*Dataset excerpts*.
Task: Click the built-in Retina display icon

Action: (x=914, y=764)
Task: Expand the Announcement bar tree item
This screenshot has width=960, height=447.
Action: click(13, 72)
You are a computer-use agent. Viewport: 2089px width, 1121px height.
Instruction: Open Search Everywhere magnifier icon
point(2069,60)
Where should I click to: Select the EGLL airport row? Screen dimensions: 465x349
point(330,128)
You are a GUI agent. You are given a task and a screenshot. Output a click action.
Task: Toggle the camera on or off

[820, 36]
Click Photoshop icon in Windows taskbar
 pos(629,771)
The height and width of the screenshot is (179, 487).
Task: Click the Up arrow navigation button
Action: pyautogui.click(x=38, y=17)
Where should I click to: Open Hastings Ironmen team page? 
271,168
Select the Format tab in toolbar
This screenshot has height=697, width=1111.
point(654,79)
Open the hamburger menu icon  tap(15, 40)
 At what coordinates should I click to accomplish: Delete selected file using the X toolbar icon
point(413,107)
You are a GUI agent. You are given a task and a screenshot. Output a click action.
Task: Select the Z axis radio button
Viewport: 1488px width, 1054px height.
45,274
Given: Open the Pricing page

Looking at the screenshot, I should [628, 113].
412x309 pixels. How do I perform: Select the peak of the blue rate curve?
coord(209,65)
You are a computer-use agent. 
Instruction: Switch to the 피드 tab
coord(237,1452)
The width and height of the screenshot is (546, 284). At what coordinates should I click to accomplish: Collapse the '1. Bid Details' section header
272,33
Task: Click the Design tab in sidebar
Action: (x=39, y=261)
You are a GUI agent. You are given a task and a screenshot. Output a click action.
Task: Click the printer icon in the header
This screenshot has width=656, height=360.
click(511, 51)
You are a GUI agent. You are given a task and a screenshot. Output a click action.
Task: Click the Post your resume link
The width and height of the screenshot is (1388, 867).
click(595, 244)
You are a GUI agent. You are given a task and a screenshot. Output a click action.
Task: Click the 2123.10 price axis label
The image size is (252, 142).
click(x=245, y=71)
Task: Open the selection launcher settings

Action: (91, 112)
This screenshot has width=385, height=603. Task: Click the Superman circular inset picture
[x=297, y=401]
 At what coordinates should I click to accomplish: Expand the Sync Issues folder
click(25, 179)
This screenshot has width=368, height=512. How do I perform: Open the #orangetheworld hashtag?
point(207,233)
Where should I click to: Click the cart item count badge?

*Short problem*. Copy out every one of the records above, character for character.

*Result for this task*.
Task: Click the built-in Retina display icon

Action: (x=914, y=764)
Task: Expand the Announcement bar tree item
This screenshot has width=960, height=447.
Action: click(13, 72)
You are a computer-use agent. Viewport: 2089px width, 1121px height.
Instruction: Open Search Everywhere magnifier icon
point(2069,60)
Where should I click to: Select the EGLL airport row? Screen dimensions: 465x349
point(330,128)
You are a GUI agent. You are given a task and a screenshot. Output a click action.
Task: Toggle the camera on or off

[820, 36]
Click Photoshop icon in Windows taskbar
 pos(629,771)
The height and width of the screenshot is (179, 487).
Task: Click the Up arrow navigation button
Action: pyautogui.click(x=38, y=17)
Where should I click to: Open Hastings Ironmen team page? 
271,168
Select the Format tab in toolbar
This screenshot has height=697, width=1111.
point(654,79)
Open the hamburger menu icon  tap(15, 40)
 At what coordinates should I click to accomplish: Delete selected file using the X toolbar icon
point(413,107)
You are a GUI agent. You are given a task and a screenshot. Output a click action.
Task: Select the Z axis radio button
Viewport: 1488px width, 1054px height.
45,274
Given: Open the Pricing page

Looking at the screenshot, I should [628, 113].
412x309 pixels. How do I perform: Select the peak of the blue rate curve?
coord(209,65)
You are a computer-use agent. 
Instruction: Switch to the 피드 tab
coord(237,1452)
The width and height of the screenshot is (546, 284). At what coordinates should I click to accomplish: Collapse the '1. Bid Details' section header
272,33
Task: Click the Design tab in sidebar
Action: (x=39, y=261)
You are a GUI agent. You are given a task and a screenshot. Output a click action.
Task: Click the printer icon in the header
This screenshot has width=656, height=360.
click(511, 51)
You are a GUI agent. You are given a task and a screenshot. Output a click action.
Task: Click the Post your resume link
The width and height of the screenshot is (1388, 867).
click(595, 244)
You are a GUI agent. You are given a task and a screenshot. Output a click action.
Task: Click the 2123.10 price axis label
The image size is (252, 142).
click(x=245, y=71)
Task: Open the selection launcher settings

Action: (91, 112)
This screenshot has width=385, height=603. Task: Click the Superman circular inset picture
[x=297, y=401]
 At what coordinates should I click to accomplish: Expand the Sync Issues folder
click(25, 179)
This screenshot has width=368, height=512. How do I perform: Open the #orangetheworld hashtag?
point(207,233)
Where should I click to: Click the cart item count badge?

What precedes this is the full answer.